Interest Rate | Capitalization Rate | Net Operating Income | Property Value |
5.0% | 7.6% | $100,000 | $1,315,789 |
5.5% | 7.9% | $100,000 | $1,265,823 |
6.0% | 8.1% | $100,000 | $1,234,568 |
6.5% | 8.4% | $100,000 | $1,190,476 |
7.0% | 8.6% | $100,000 | $1,162,791 |
7.5% | 8.9% | $100,000 | $1,123,596 |
8.0% | 9.2% | $100,000 | $1,086,957 |
8.5% | 9.5% | $100,000 | $1,052,632 |
9.0% | 9.8% | $100,000 | $1,020,408 |
9.5% | 10.0% | $100,000 | $1,000,000 |
10.0% | 10.3% | $100,000 | $970,874 |
It is quite clear that an increase in interest rates could further drive down commercial and industrial property values. Even if the economy overall improves, real estate continues to be at risk. An increase in interest rates from 7% to 8% would theoretically result in a decline in property value of over 7%. Most of us can remember when interest rates for commercial loans were typically around 9 to 9.5%. Should that occur, values might drop by 29% (with loan rates increasing from 5% to 9%).
We say commercial property values might drop because there is not always a 1:1 relationship between interest rates and capitalization rates. In the mid 2005-2007 period interest rates went up but our commercial tax appraisers saw capitalization rates actually go down. That is because the band of investment technique used above has two variables that must be considered. In that time period Chicago area property investors were willing to accept a progressively lower return on their equity position that offset the interest rate hikes. In our example above we assume a 9% return on the 30% equity position in the property. If an investor would be willing to accept a 6% return then the overall capitalization rate could go down.
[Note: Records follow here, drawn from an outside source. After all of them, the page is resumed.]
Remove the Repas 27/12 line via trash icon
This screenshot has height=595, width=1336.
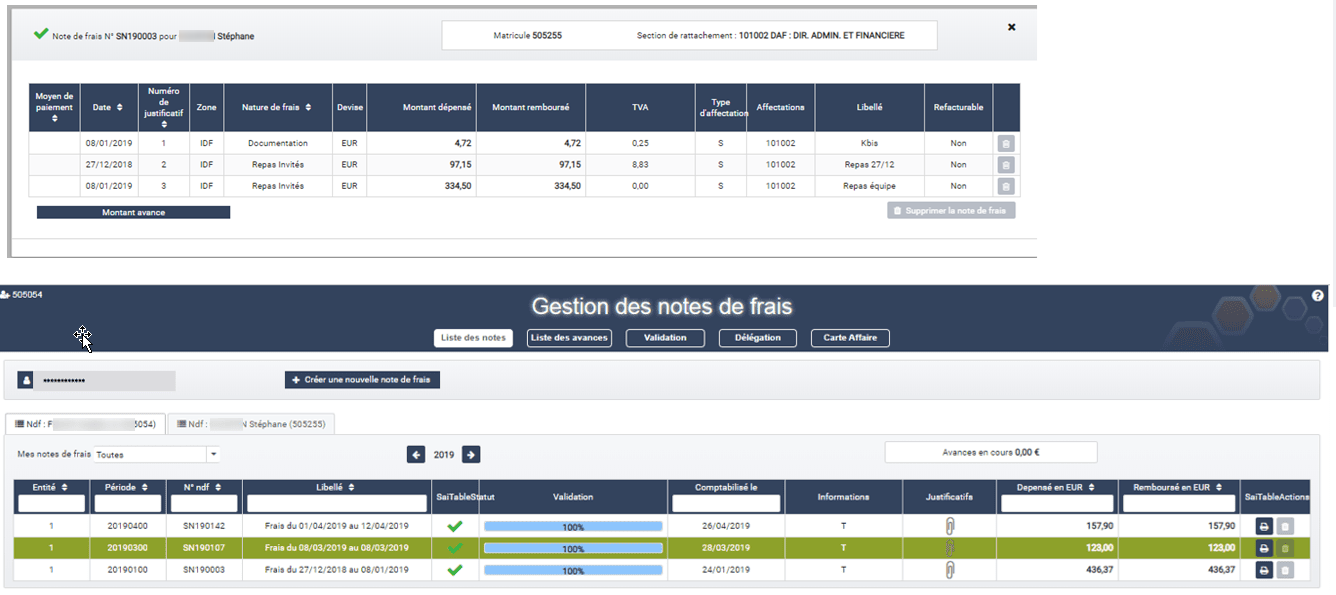(x=1006, y=164)
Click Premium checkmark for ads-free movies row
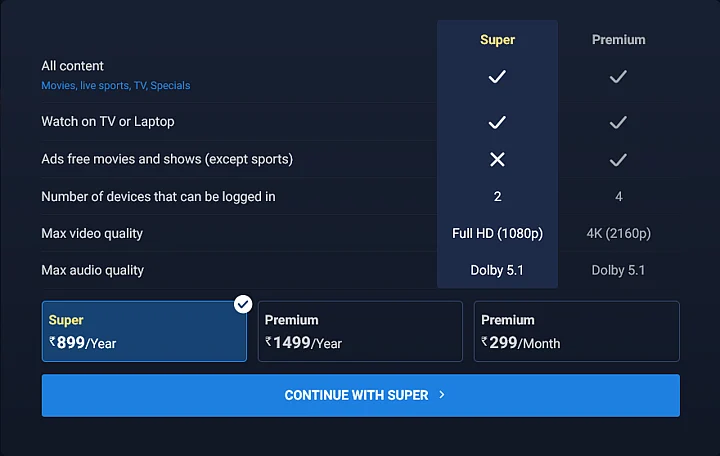The image size is (720, 456). point(618,159)
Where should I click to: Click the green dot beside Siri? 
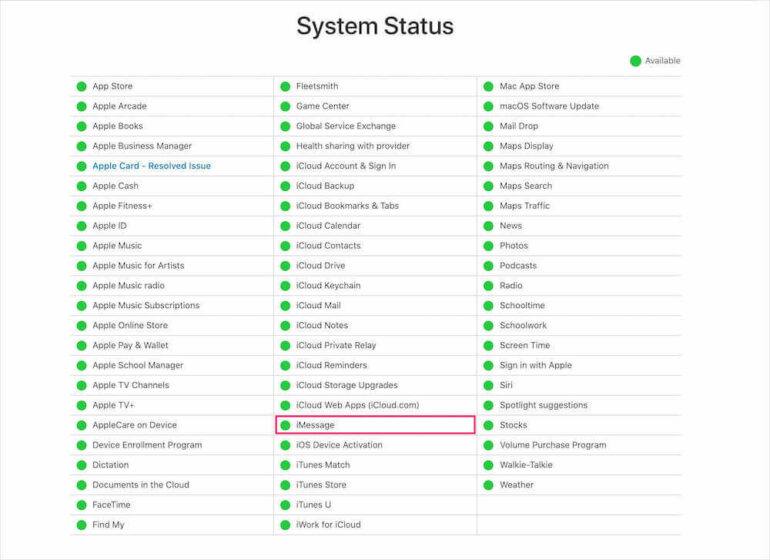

An investor is normally more willing to accept a lower initial return if they believe property values are rising more quickly. They can make their money on the resale a few years down the road instead of relying on the cash flow that can be generated today.
At this point in the economic cycle we do not believe there are high expectations of substantial property price increases. For the short term we believe that increasing interest rates could threaten commercial property values and limit the upside potential. It is important for Chicago area property owners to monitor their property values to insure that assessment levels are fair and reflect current market conditions. A commercial or industrial property tax assessment appraisal may be required in the Chicago market if you believe your current assessment reflects property values that could not be realized.